任意売却で引越し代は出してもらえる?引越し代が出ないことはある?
購入した住宅のローンを支払えなくなったとき、任意売却をして売却金額をローンに充てる方法があります。競売よりも相場に近い価格で売却できるのが、大きな魅力です。任意売却で自宅を出る際、引越し代は出してもらえるのでしょうか?今回は任意売却にともなう引越し代について、出してもらうためのポイントなどと一緒に解説します。
任意売却で引越し代はもらえる?
結論から述べると、任意売却で引越し代を債権者から出してもらえることはあります。反対に、出してもらえないケースもあり、一つひとつのケースによって変わってくるのが実際のところです。
債権者が引越し代を出してくれる理由
たとえば不動産の売却額がローンの残債より低かった場合でも、引越し代を出してもらえるケースがあります。いったいなぜ、債務者はわざわざ自分の財布からお金を出してくれるのでしょうか?
債権者が一番求めているのは、ローン残債務をできるだけ早く、そしてできるだけ確実に回収することです。冒頭でも述べたように、任意売却では競売よりも市場に近い金額で売却できます。売買契約が成立すれば、債務者は物件から立ち退かなければいけません。
しかし、ローンの支払いが滞っている債務者の多くは、引越し費用さえ満足に捻出できないこともあるでしょう。引越しができないとその分だけ、債権者はローン残債の回収が遅れることになります。

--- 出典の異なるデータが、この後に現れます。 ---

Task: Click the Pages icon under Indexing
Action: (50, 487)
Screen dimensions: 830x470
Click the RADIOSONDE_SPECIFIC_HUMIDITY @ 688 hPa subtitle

そのため、債権者はできるだけ早く引越してもらうために、あえて引越し代を出してくれるのです。
引越し代が出る主なケース
以下のような状況に当てはまる場合、任意売却時に引越し代を出してもらえる可能性が高まります。
・引越し代を捻出できず、頼れる身内もいない
・引越し代を捻出したくても、売却できるものが残っていない
・不動産会社が債権者に上手く交渉をしてくれた
・引越し代の捻出が難しいことを、債権者が理解をしてくれた
上記のケースはあくまでも、出してもらえる可能性が高いという意味です。実際に出しもらえるかどうかは、最終的に個々のケースに応じて債権者が判断します。
引越し代の相場は10万円~30万円
実際に出してもらえる引越し代の相場は、10万円~30万円ほどです。
任意売却で引越し代を出してもらうには
任意売却で引越し代を出してもらうためには、債権者と交渉しなければいけません。交渉する際のポイントを、全部で4つ見ていきましょう。
交渉のポイント①:引越し代の捻出が難しいことを隠さない
1つ目は、引越し代の捻出が難しい旨を隠さないことです。引越し代を出すか出さないかは、債権者の判断次第。そもそも出す義務はないため、出してくれる場合は債権者の善意によるものです。
余計な見栄を張らず、引越し費用を出す金銭的な余裕がないことを、素直に債権者へ伝えましょう。事情を理解してもらえれば、引越し出しを出してもらえる可能性が高まります。
交渉のポイント②:出してもらえる引越し代の相場を理解しておく
先で述べたように、出してもらえる引越し代の相場は10万円~30万円ほどです。無制限に出してもらえるわけではありません。たとえば、引越しに50万円かかったとしても、全額を支給してもらえるわけではないため、事前に理解しておきましょう。
交渉のポイント③:債権者から信頼や好感を持ってもらえるような対応をする
引越し代を出してくれるのは債権者の善意です。たとえば、「任意売却によって引越し代を出すのは当然」といった態度で交渉をすると、当然のことながら債権者の気持ちを害してしまうでしょう。
たとえ引越し代の支払いにメリットがあったとしても、心情的な理由から出してもらえなくなるかもしれません。「出してあげよう」と思ってもらえるように、信頼や好感を与えるような対応を心がけてください。
交渉のポイント④:債権者との交渉に慣れている不動産会社にお願いする
任意売却の手続きをしてもらう不動産会社に、債権者との交渉をお願いする方法もあります。不動産会社と一口にいっても、債権者との交渉に慣れているかどうかは、会社によってさまざま。引越し代を出してもらうなら、交渉に慣れている不動産会社を選びましょう。
引越し代が出ないケースもある
下記に該当する場合は、引越し代が出ないこともあるでしょう。
・預貯金で引越し代を捻出できる
・引越し代を持っていないが、親族がまかなってくれる
・車や貴金属など、売却によって引越し代に換えられるものを持っている
・債権者との交渉が上手くいかなかった
基本的には、何かしらの方法で自分で引越し代を捻出できる場合、債権者は出してくれないと思っておきましょう。また交渉が上手くいかなかった場合も、あたり前ですが引越し代は出してもらえません。交渉が成功の可否を決めるといっても過言ではないため、慎重に行う必要があります。
任意売却で引越しが必要となった場合、債権者によっては引越し代を出してくれます。ただし、基本的には引越し代の捻出が難しい場合のみです。また、出してもらえるかどうかは債権者の判断次第となるため、できるだけ慎重に交渉を進めていく必要があるでしょう。